The role of glycine (residue 89) in the central helix of EF‐hand protein troponin‐C exposed following amino‐terminal α‐helix deletion

Abstract

Because an N‐terminal α‐helical (N‐helix) arm and a KGK‐triplet (residues ⁸⁸KGK⁹⁰) in the central helix of troponin‐C (TnC) are missing in calmodulin, several recent studies have attempted to elucidate the structure‐function correlations of these units. Presently, with a family of genetically manipulated derivatives especially developed for this study and tested on permeabilized isolated single skeletal muscle fiber segments, we explored the specificities of the amino acid residues within the N‐helix and the KGK‐triplet in TnC. Noticeably, the amino acid compositions vary between the N‐helices of the cardiac and skeletal TnC isoforms. On the other hand, the KGK‐triplet is located similarly in both TnC isoforms. We previously indicated that deletion of the N‐helix (mutant ΔNt) diminishes the tension obtained on activation with maximal calcium, but the contractile function is revived by the superimposed deletion of the ⁸⁸KGK⁹⁰‐triplet (mutant ΔNtΔKGK; see Gulati J, Babu A, Su H, Zhang YF, 1993, J Biol Chem 268:11685–11690). Using this functional test, we find that replacement of Gly‐89 with a Leu or an Ala could also overcome the contractile defect associated with N‐helix deletion.
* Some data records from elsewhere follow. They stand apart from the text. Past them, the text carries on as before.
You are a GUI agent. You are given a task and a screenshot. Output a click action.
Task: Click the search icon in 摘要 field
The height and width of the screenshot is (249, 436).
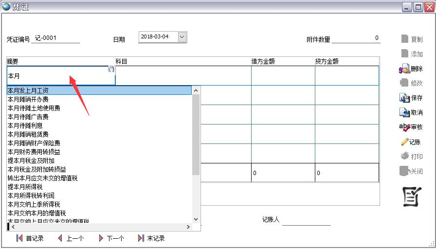pyautogui.click(x=111, y=70)
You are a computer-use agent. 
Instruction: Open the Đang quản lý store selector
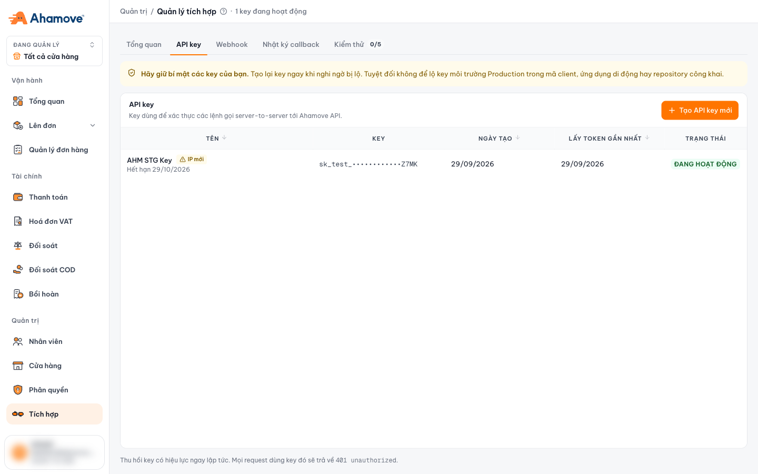click(54, 51)
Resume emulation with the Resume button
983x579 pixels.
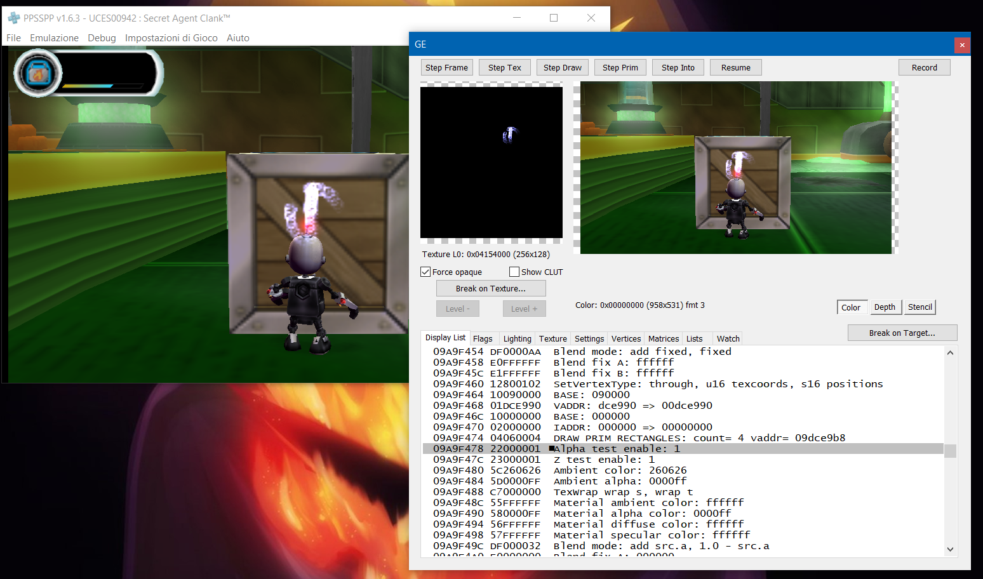[x=735, y=67]
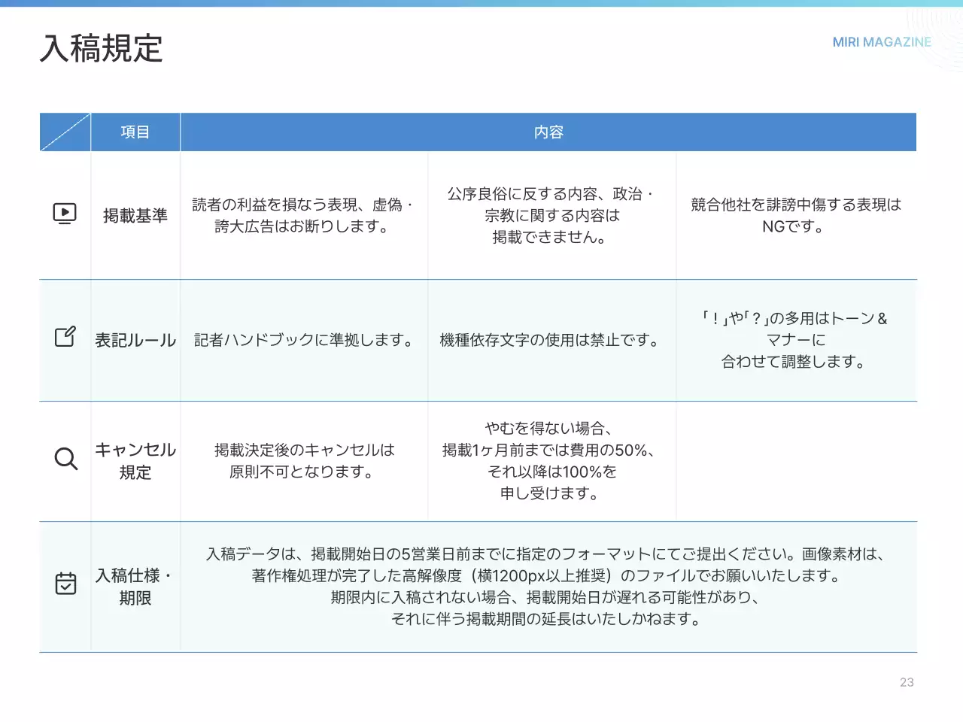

On the other hand, replacement of the skeletal TnC N‐helix with cardiac type N‐helix was unable to restore contractile function. The findings indicate a destabilizing influence of Gly‐89 residue in skeletal TnC and suggest that the N‐terminal arm in normal TnC serves to moderate this effect. Moreover, specificity of the N‐helix between cardiac and skeletal TnCs raises the possibility that resultant structural disparities are also important for the functional distinctions of the TnC isoforms.